しかし、注目すべきは「政策」ではなく職場の団結だ。労働者階級の自覚的決起と団結がない限り、いかなる「政策」も意味をなさない。事実、多くの医療福祉現場が極限的な人員不足に直面する中で「検査をして自宅待機になったら困る」と、現場労働者の側から定期検査を拒否するということが起きているのだ。
感染拡大中の医療福祉現場は壮絶だ。団結を奪ってきた新自由主義政策に対して、執行部が烈火のように怒り、現場で抑えつけられている怒りを解放しない限り、「認知症患者の拘束」「ワクチンの強制接種」「トリアージ」といった戦争政治にすらすがりたくなる現実が繰り返される。労働組合が真正面から帝国主義との対決を見据えない限り、即座に「社会防衛論」に転落してしまいかねないのだ。
地区党と産別委員会で目的意識的な議論
だからこそ、全ては党の団結にかかっている。
医療福祉産別ではコロナ危機の中で、地区党で総力を挙げて時代認識を軸とした路線議論をするように転換してきた。

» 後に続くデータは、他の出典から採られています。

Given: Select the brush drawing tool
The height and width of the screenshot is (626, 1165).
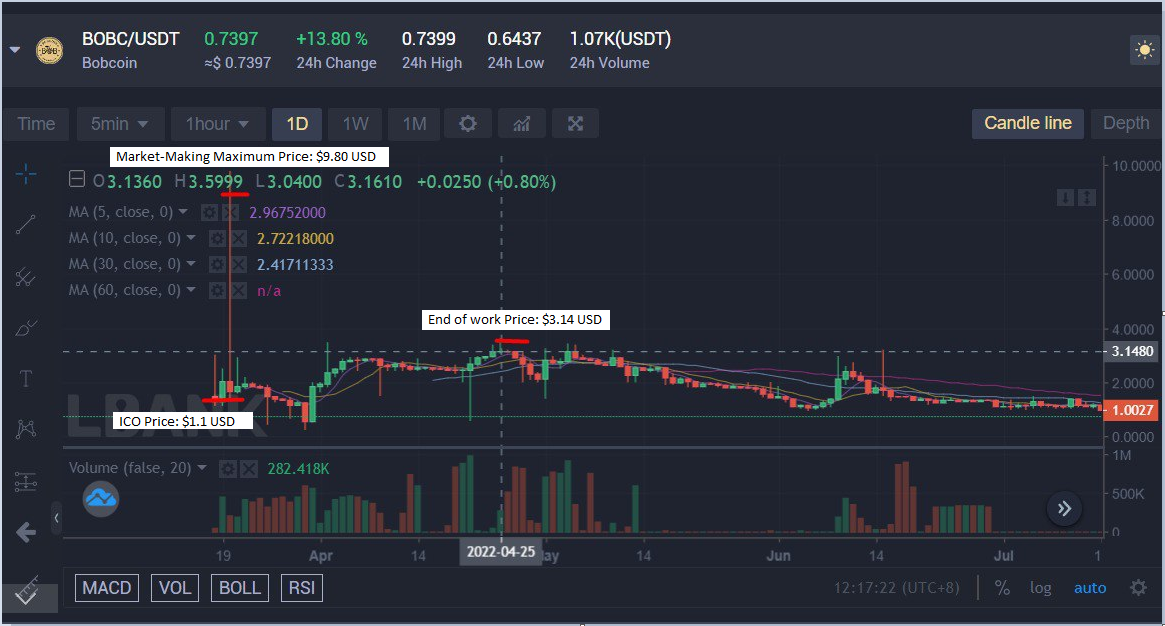Looking at the screenshot, I should tap(27, 327).
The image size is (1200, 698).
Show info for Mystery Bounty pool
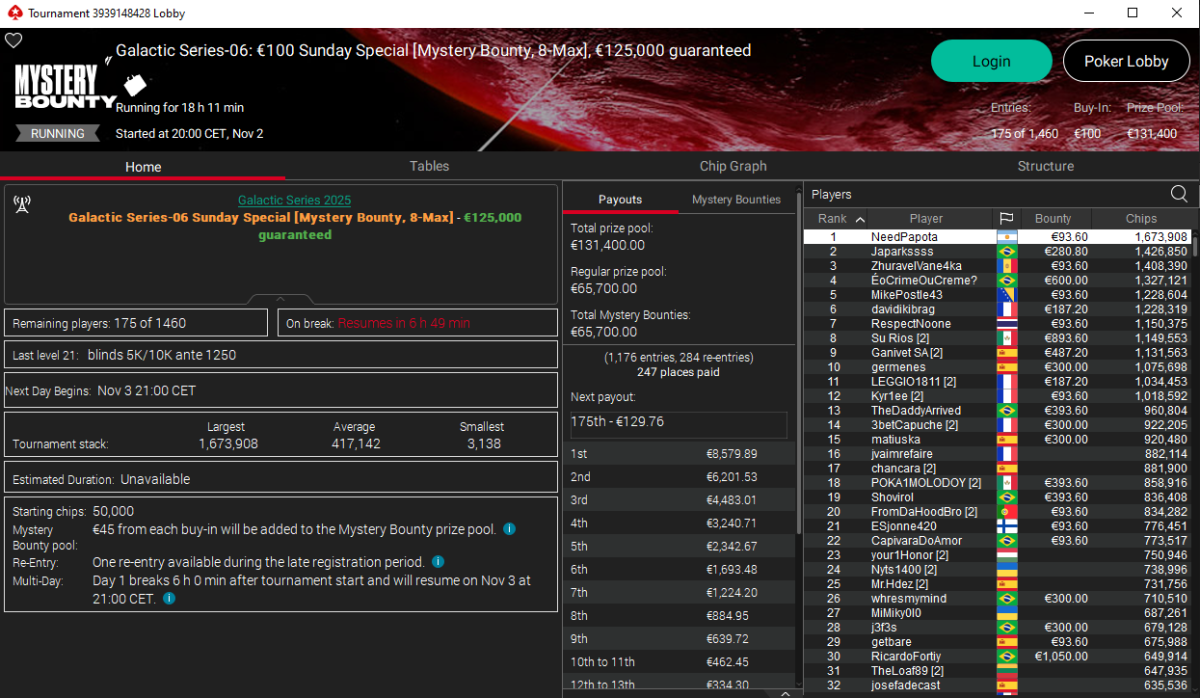510,529
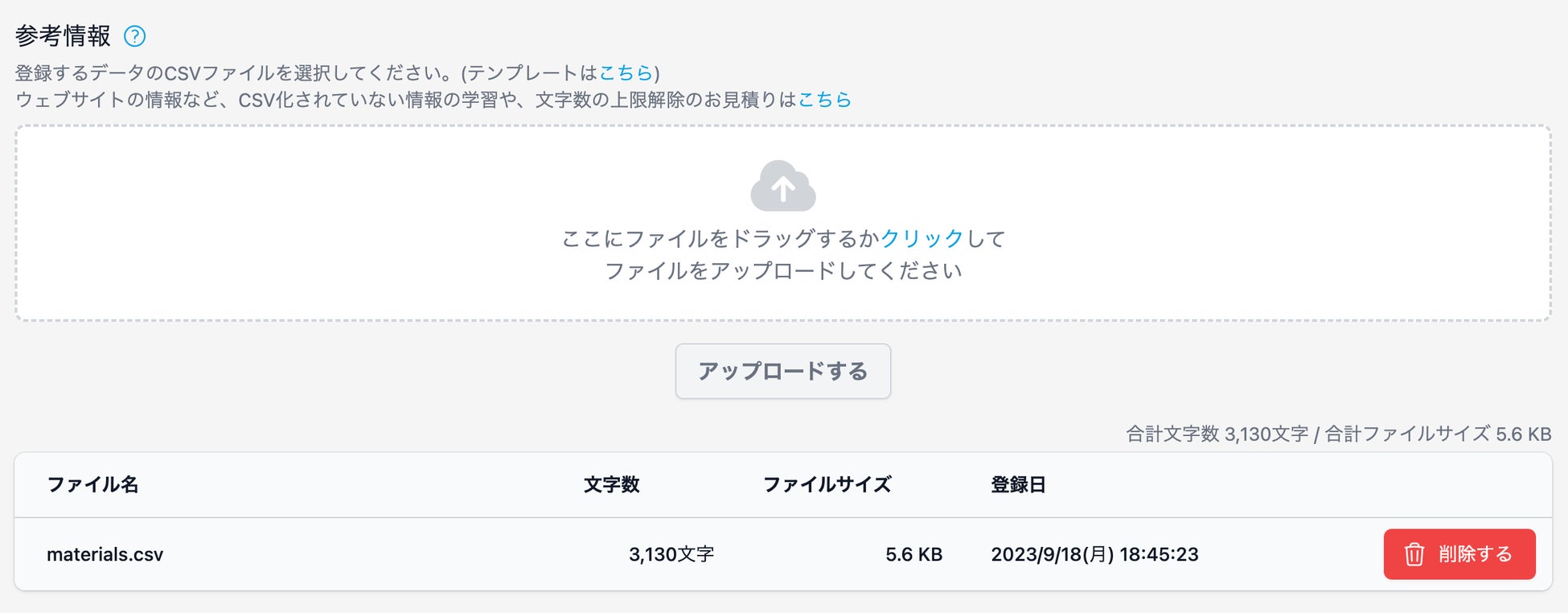
Task: Click the help question mark icon beside 参考情報
Action: (135, 36)
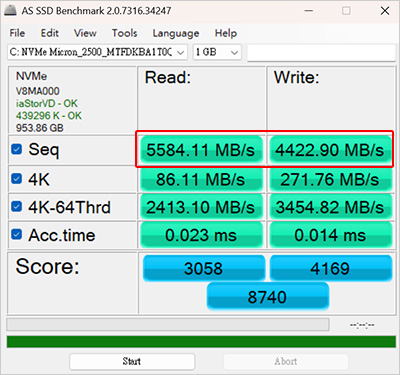Select the Seq read result 5584.11 MB/s
Screen dimensions: 400x375
coord(201,150)
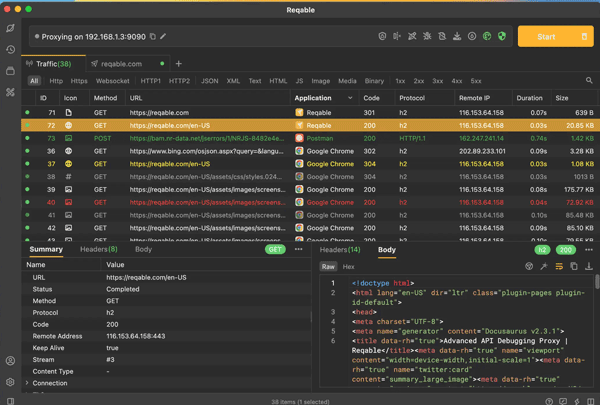The width and height of the screenshot is (600, 405).
Task: Open account profile in sidebar
Action: click(x=11, y=361)
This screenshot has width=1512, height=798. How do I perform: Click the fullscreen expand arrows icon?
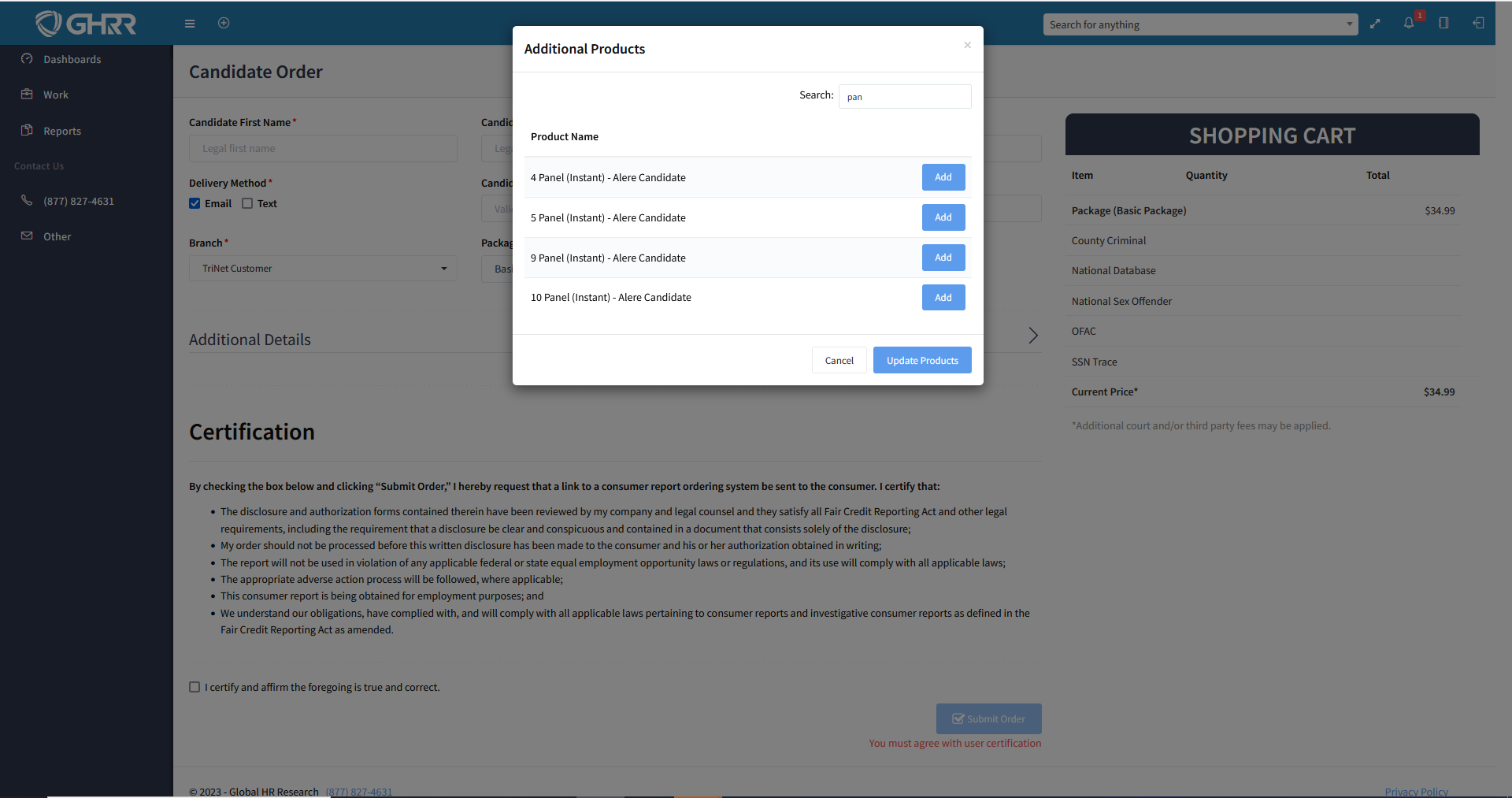coord(1375,24)
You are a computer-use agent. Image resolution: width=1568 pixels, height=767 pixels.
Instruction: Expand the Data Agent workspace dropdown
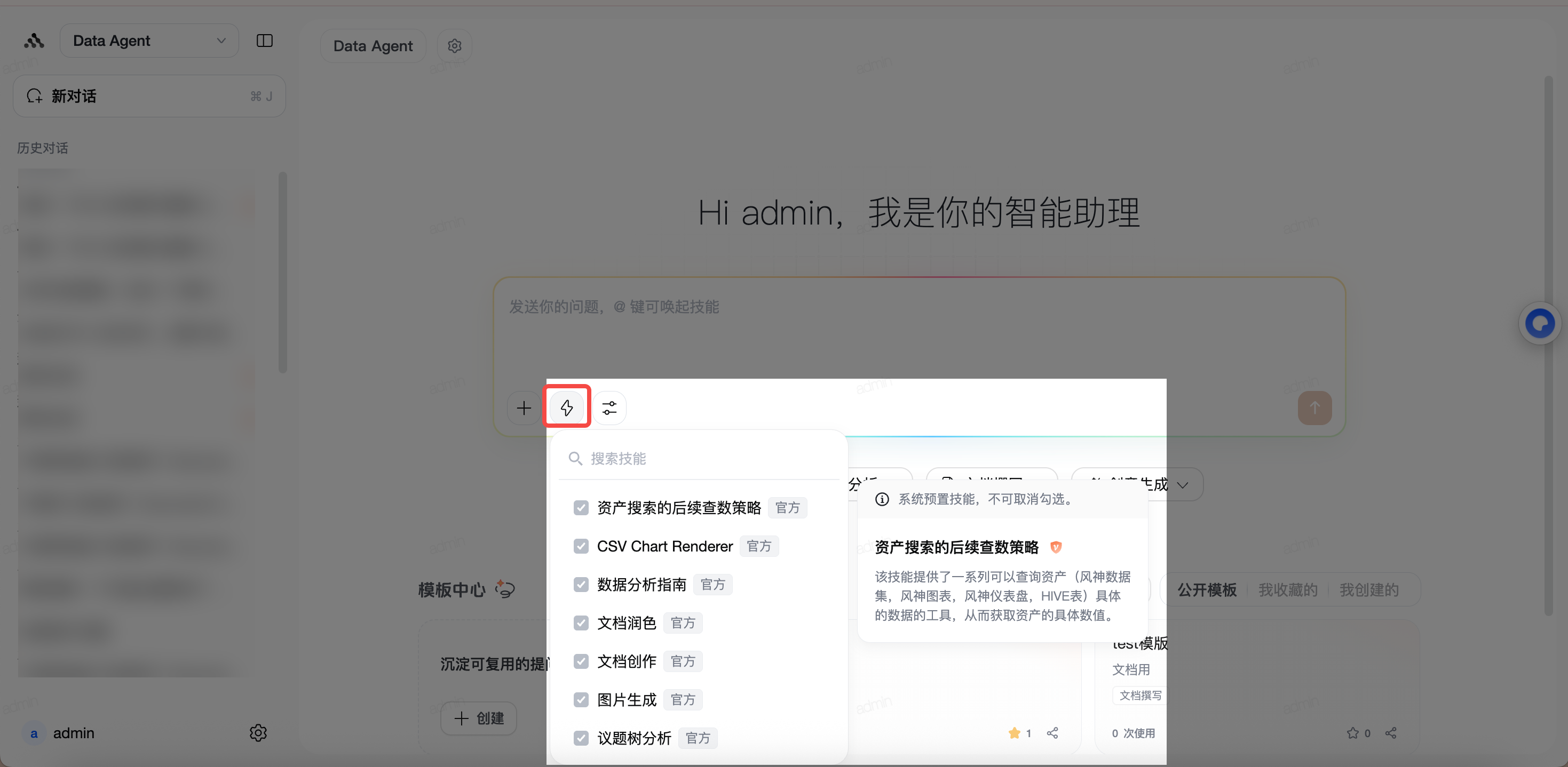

あえて言えば、没階級的な「コロナ禍の中で患者をどう守るか」という戦術的思考を捨て、もう一度、職場に階級的団結をつくり出し、全ての悔しさを帝国主義打倒に向かって組織しようということだ。
何よりも重要なのが時代認識だ。新自由主義とは団結破壊攻撃であり、労働組合の団結が一切の焦点であって、労働組合の団結があれば地域医療をよみがえらせコロナ危機に立ち向かうことが可能だとつかんでいった。
中でも、八尾北医療センターの民営化を阻止し、労働組合の自主管理によっていち早く地域でコロナ検査を行い、早期発見・早期治療を始めた実践は決定的に重要だった。関西では、八尾市によるプレハブ建設不許可との攻防を地方委員会の総力を挙げて闘いぬくことで、コロナ危機の本質をつかんでいった。
コロナ禍の中での攻撃を「無能な政治家のおかしな政策」とみるのか、「帝国主義の崩壊局面としての改憲・戦争情勢」とみるのかで方針は全く変わる。感染爆発の中で極限的な現場では、こうしたとらえ方一つが「戦争か革命か」の分岐点とすらなる。そのシビアさを党が自覚し、反撃することが一切の出発点だ。
医療福祉の産別から労働者の総決起を!
コロナ禍の中で、我慢に我慢を重ねてきた医療・福祉労働者が決起を開始している。現在の新自由主義医療に対する根底的な決起である。11・7労働者集会に向けて医療・福祉労働者の総決起をつくりだそう。この秋の「戦争か革命か」をかけた歴史的決戦に攻め上ろう!